C. Par acte expédié le 6 février 2023 à la Cour de justice, A______ forme recours contre le jugement précité, dont il requiert l'annulation. Il conclut au prononcé de sa faillite personnelle.
Il a été informé le 14 février 2023 de ce que la cause était gardée à juger.
1. 1.1 L'appel étant irrecevable dans les affaires relevant de la compétence du tribunal de la faillite selon la LP (art. 309 let. b ch. 7 CPC), seule la voie du recours est ouverte (art. 319 let. a CPC; art. 174 al. 1 par renvoi de l'art. 194 al. 1 LP).
Le recours a été interjeté dans le délai utile de 10 jours (art. 174 al. 1 LP) et selon la forme prescrite. Il est partant recevable.
1.2 Les décisions rendues en matière de faillite sont soumises à la procédure sommaire (art. 251 let. a CPC). Le juge établit les faits d'office (maxime inquisitoire, art. 255 let. a CPC). La preuve des faits allégués doit, en principe, être apportée par titres.
2. Le recourant fait grief au Tribunal de privilégier "les personnes qui ont un peu plus d'argent ( ) par rapport à celles qui n'ont rien du tout". Il fait valoir que, s'il avai[t] ( ) quelques économies ( ) il pourrai[t] échapper à la saisie de [s]on 2ème pilier". Il souhaite bénéficier d'"une trêve pour le restant de [s]es jours".

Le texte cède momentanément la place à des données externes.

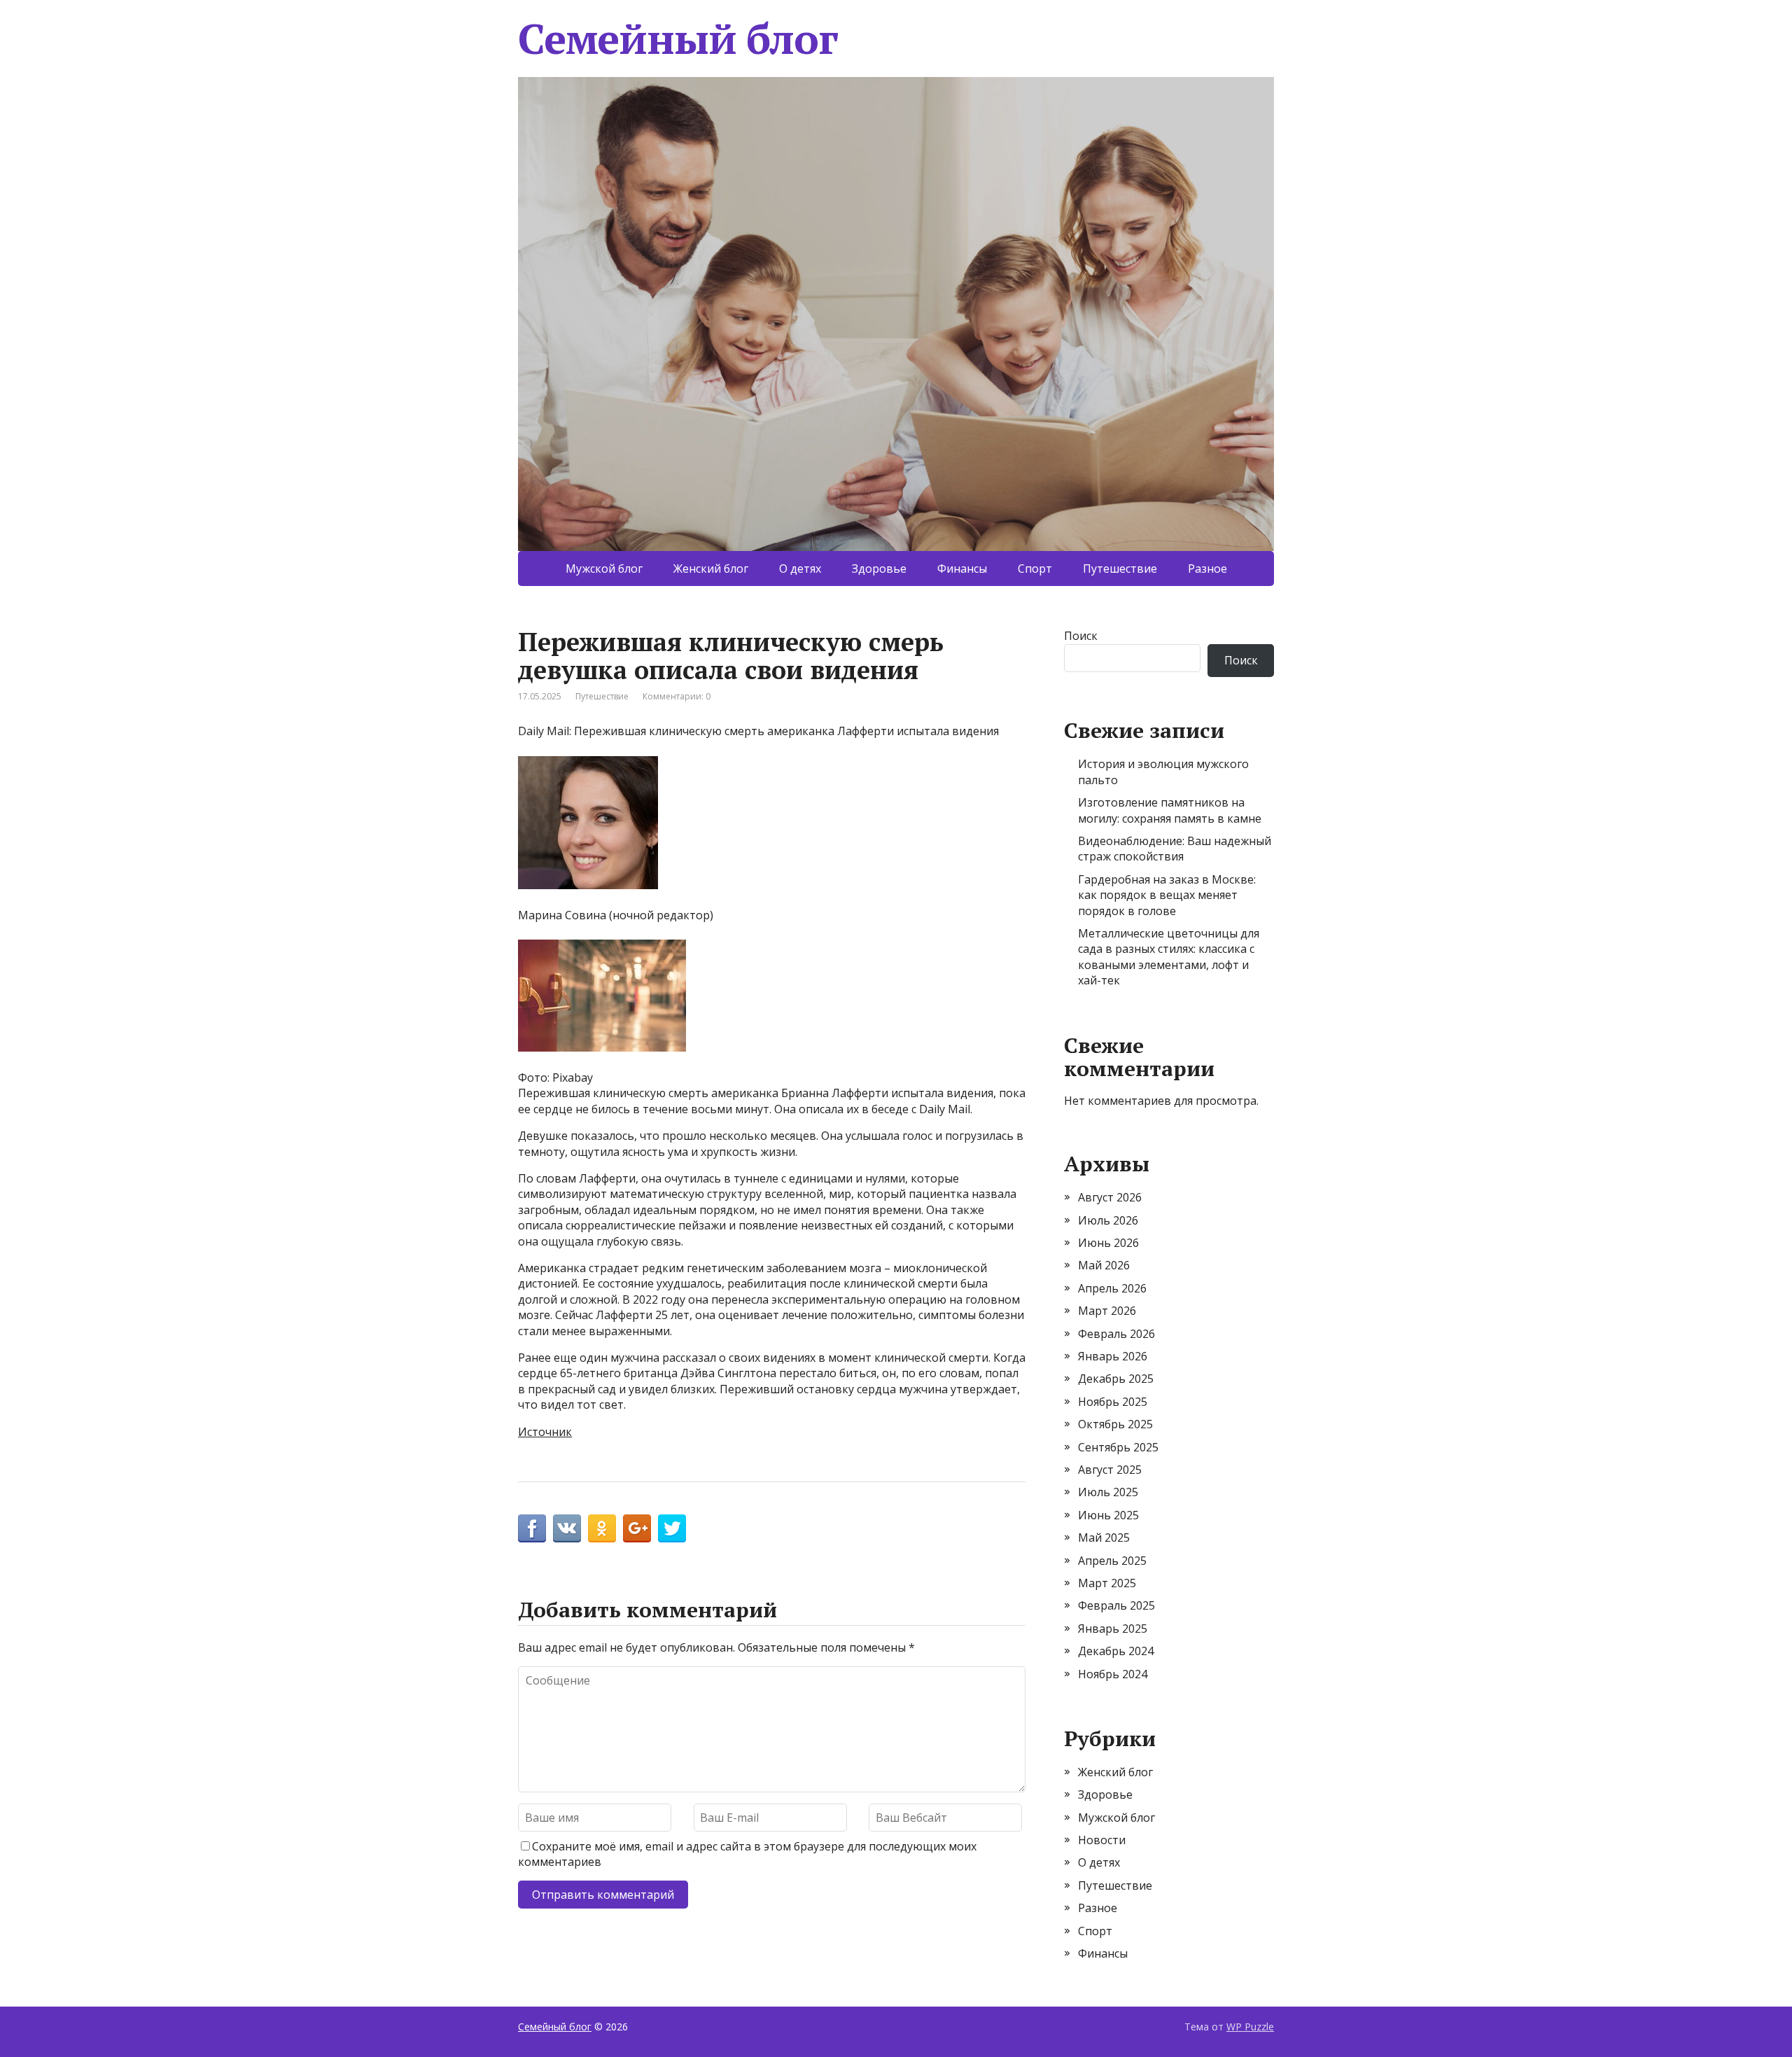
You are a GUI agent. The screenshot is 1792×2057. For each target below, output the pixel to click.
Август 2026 (1110, 1197)
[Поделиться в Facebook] (532, 1528)
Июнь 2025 (1108, 1515)
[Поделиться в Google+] (637, 1528)
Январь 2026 (1112, 1356)
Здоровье (879, 568)
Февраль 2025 (1116, 1605)
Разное (1207, 568)
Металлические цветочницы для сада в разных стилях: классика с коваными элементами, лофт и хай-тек (1168, 957)
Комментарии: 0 (676, 696)
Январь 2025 (1112, 1628)
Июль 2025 (1108, 1492)
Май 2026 (1104, 1265)
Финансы (962, 568)
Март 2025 (1107, 1583)
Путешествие (1120, 568)
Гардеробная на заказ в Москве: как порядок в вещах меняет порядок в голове (1167, 895)
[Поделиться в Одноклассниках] (602, 1528)
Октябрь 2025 (1115, 1424)
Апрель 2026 (1112, 1288)
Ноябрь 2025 (1112, 1401)
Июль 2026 (1108, 1220)
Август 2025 (1110, 1469)
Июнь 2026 (1108, 1242)
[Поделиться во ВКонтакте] (567, 1528)
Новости (1102, 1840)
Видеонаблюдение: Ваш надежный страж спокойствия (1174, 848)
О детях (800, 568)
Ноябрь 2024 (1112, 1674)
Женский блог (710, 568)
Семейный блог (677, 38)
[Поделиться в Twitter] (672, 1528)
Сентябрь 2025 (1118, 1447)
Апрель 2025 (1112, 1560)
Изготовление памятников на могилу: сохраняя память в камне (1169, 810)
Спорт (1035, 568)
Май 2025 (1104, 1537)
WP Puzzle (1250, 2026)
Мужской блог (604, 568)
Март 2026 (1107, 1310)
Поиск (1081, 635)
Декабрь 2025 (1116, 1378)
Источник (545, 1431)
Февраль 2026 (1116, 1333)
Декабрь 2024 (1116, 1651)
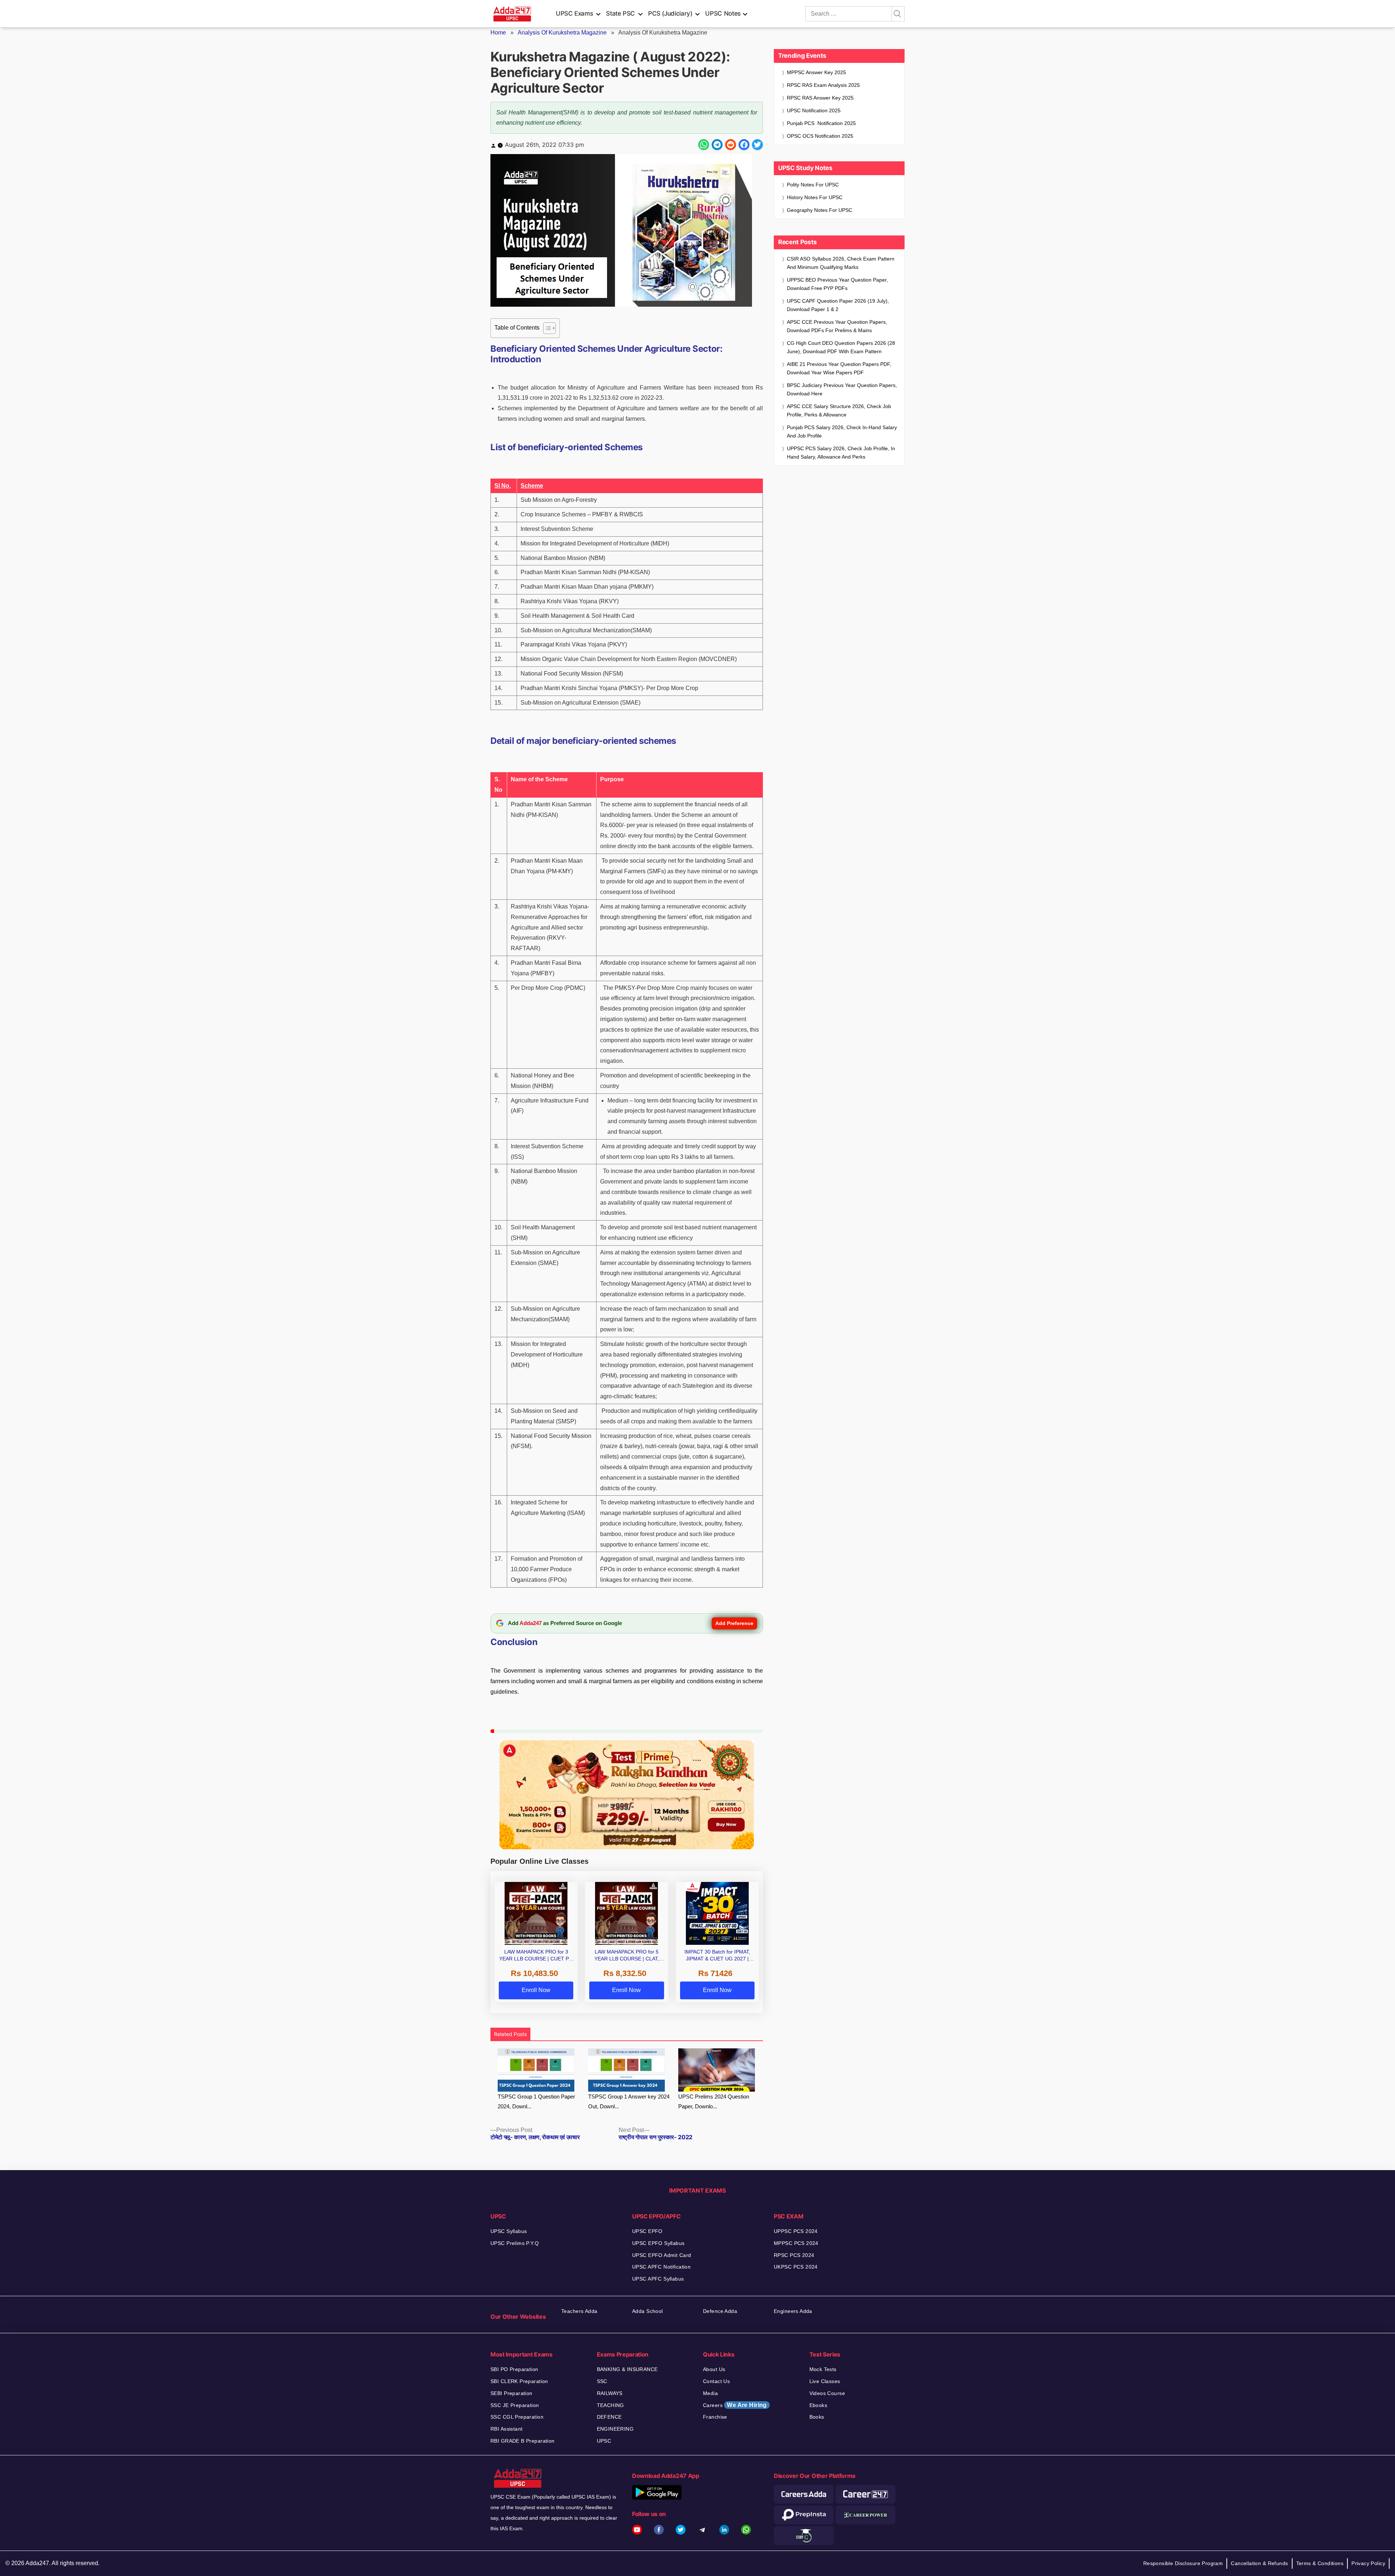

2.1. Aux termes de l'art. 191 LP, le débiteur peut lui-même requérir sa faillite en se déclarant insolvable en justice (al. 1); lorsque toute possibilité de règlement amiable des dettes selon les art. 333 ss est exclue, le juge prononce la faillite (al. 2).
La faillite sur déclaration d'insolvabilité du débiteur offre à celui-ci d'importants avantages. En effet, les saisies à son encontre (même les saisies de salaire) tombent. En outre, cette institution lui procure immédiatement la tranquillité nécessaire pour se reprendre financièrement : déjà après l'ouverture de la faillite, il peut disposer librement de son salaire courant (c'est-à-dire les versements devenus exigibles après l'ouverture de la faillite). De plus, il peut à nouveau être poursuivi pour les créances nées avant la faillite uniquement après son retour à meilleure fortune (Amonn/Walther, Grundriss des Schuldbetreibungs- und Konkursrechts, 9ème éd. 2013, § 38 n. 22-23).
La jurisprudence a eu l'occasion de préciser que l'art. 191 LP institue une procédure d'insolvabilité, dont le but est de répartir les biens du débiteur de manière équitable entre tous les créanciers. Celui qui requiert volontairement sa faillite doit donc avoir quelques biens à abandonner à ses créanciers. Certes, le débiteur en tire une certaine protection puisqu'il peut opposer son défaut de retour à meilleure fortune, retrouvant la possibilité de mener un train de vie conforme à sa situation sans être réduit au minimum vital. Mais, par cet art. 191 LP, le législateur n'a pas voulu introduire et n'a pas introduit une procédure de désendettement des particuliers, pour régler le problème du surendettement des débiteurs les plus obérés, qui n'ont plus d'actifs et n'ont même pas les moyens d'avancer les frais de la procédure (ATF 133 III 614 consid. 6 et les références citées). Selon les circonstances, une déclaration d'insolvabilité en justice peut être constitutive d'un abus de droit manifeste et il appartient alors au juge de rejeter une telle requête. Tel est en particulier le cas, lorsqu'un débiteur sollicite sa mise en faillite volontaire, alors qu'il sait que la masse en faillite ne disposerait d'aucun actif (arrêts du Tribunal fédéral 5A_78/2016 du 14 mars 2016 consid. 3.1; 5A_915/2014 du 14 janvier 2015 consid. 5.1; 5A_676/2008 du 15 janvier 2009 consid. 2.1).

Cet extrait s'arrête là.